Winner's Curse (Part 3): Fortis B-42 Official Cosmonauts Chronograph

    • Offizieller Beitrag

    Liebe Uhrenfreunde,


    im dritten Teil meiner Auktionsabenteuer (Teil 1 findet ihr hier: Winner's Curse (Part 1): JLC Polaris Mariner Memovox und Teil 2 hier: Winner's Curse (Part 2): IWC TU Centre Horloger Suisse Pour Invalides ) geht es wieder um eine moderne Uhr: Und zwar die Sinn 103 Ti Ar. Die 103 gehört ja zu den absoluten Klassikern in der Sinn-Kollektion und erzielte gerade in der letzten Zeit in verschiedenen limitierten Auflagen (z.B. in blau und in grün) wieder erhöhte Aufmerksamkeit.

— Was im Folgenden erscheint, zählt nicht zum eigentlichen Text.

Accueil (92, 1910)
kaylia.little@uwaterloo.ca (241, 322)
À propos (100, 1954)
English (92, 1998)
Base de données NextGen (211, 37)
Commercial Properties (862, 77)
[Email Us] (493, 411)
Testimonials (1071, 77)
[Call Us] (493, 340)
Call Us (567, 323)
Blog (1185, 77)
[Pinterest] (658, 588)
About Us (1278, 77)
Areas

    Ich hatte diese Uhr schon seit vielen Jahren im Blick, so richtig zum Kauf entschließen konnte ich mich trotz verschiedener Anläufe aber doch nicht. Die Uhr baut sehr hoch, die Stahlversion war zu glänzend, die bunten Versionen zu teuer - irgendwas war immer. Mit dem Alter kommt die Weisheit und man sieht klarer. Entsprechend schälte sich das Zielobjekt heraus - Titan, in der Ar-Version mit Tag-Datum (also keine Testaf, UTC, etc.). Nicht so schwer und deshalb nicht so kippelig, dazu durch das gestrahlte Gehäuse ohne jeden Bling.


    Blöderweise gibt es diese Uhr nicht mehr in der aktuellen Kollektion und auch die Gebrauchtangebote sind spärlich. Da stieß ich etwas abseits der üblichen Verdächtigen auf eine Auktion, bei der eine kleinere private Sammlung versteigert wurde. Nichts wirklich Aufregendes, aber doch ein gutes Dutzend Uhren der Sinn & Co. Liga - darunter auch eine 103 Ti AR und eine 103 Ti Ar UTC und sogar eine EZM 10 Testaf mit zwei Bändern.


    Die Voraussetzungen waren perfekt: Mäßig bekanntes Haus, mäßig attraktiver Auktionskatalog, unterirdische Präsentation der Uhren (dazu später mehr) und alles ohne bzw. mit niedrigen Limits. Das roch nach Schnäppchen :opa::G


    Diese Extra-Auktion folgte auf eine reguläre Veranstaltung, was das Timing immer etwas schwierig macht. Man kann immer so mit 80-120 Losen pro Stunde rechnen, mit entsprechendem Sicherheitspuffer habe ich mich dann eingeloggt - und leider übersehen, dass die Lose nicht durchgehend nummeriert waren, da fehlte in der Mitte ein Block :rotwerd: ...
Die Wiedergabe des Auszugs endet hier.